PROBLEM STATEMENT:
For the entries below, repeat exactly each line starting with the one that contains "Open the Help icon in header" and going on through the one that contains "The image size is (1224, 814).", and no others.

Stored items:
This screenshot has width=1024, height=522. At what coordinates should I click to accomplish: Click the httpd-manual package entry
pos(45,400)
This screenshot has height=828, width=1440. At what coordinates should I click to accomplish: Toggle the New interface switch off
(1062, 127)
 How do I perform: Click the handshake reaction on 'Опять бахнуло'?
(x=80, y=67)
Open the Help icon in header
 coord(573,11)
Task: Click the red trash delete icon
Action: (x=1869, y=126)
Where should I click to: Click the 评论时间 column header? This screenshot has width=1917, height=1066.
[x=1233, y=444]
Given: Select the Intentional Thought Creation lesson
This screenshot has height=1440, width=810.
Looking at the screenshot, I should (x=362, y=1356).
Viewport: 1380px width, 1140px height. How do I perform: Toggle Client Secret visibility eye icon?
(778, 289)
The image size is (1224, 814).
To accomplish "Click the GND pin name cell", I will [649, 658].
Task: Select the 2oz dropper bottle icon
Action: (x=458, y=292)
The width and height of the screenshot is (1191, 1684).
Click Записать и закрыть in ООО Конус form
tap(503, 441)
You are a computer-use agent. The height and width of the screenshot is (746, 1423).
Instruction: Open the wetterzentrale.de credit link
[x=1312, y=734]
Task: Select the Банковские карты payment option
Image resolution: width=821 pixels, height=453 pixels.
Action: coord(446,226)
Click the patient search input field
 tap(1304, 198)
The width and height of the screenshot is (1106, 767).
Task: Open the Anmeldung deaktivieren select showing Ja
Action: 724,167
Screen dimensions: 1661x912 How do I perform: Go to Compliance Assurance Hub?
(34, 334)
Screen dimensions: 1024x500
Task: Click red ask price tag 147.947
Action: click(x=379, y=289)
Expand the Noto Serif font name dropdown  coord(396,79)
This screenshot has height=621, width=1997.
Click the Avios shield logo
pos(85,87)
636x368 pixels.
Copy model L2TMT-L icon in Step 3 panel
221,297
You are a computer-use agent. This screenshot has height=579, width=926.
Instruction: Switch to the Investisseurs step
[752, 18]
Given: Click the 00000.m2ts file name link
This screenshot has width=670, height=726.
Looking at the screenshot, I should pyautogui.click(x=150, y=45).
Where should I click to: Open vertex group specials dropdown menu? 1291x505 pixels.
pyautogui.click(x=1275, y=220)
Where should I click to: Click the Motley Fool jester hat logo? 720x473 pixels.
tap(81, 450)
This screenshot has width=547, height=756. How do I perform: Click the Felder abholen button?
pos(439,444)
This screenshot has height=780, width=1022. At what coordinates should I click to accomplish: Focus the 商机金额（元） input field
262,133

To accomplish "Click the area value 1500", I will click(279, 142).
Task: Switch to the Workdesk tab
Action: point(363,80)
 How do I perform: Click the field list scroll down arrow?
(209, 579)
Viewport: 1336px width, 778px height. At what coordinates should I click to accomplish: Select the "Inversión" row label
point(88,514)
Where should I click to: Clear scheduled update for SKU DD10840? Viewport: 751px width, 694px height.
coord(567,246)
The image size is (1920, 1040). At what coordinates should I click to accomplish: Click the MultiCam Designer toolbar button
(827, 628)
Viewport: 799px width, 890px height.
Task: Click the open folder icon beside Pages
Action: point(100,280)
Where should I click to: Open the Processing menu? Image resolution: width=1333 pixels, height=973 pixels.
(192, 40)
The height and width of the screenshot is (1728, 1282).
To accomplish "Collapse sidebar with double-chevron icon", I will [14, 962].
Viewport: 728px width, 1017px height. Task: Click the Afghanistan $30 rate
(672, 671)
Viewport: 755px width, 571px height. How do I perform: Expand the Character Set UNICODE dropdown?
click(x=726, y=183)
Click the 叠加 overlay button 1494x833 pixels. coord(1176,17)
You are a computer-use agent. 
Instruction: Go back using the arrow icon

RESULT BELOW:
Open the Help icon in header
 coord(573,11)
Task: Click the red trash delete icon
Action: (x=1869, y=126)
Where should I click to: Click the 评论时间 column header? This screenshot has width=1917, height=1066.
[x=1233, y=444]
Given: Select the Intentional Thought Creation lesson
This screenshot has height=1440, width=810.
Looking at the screenshot, I should (x=362, y=1356).
Viewport: 1380px width, 1140px height. How do I perform: Toggle Client Secret visibility eye icon?
(778, 289)
The image size is (1224, 814).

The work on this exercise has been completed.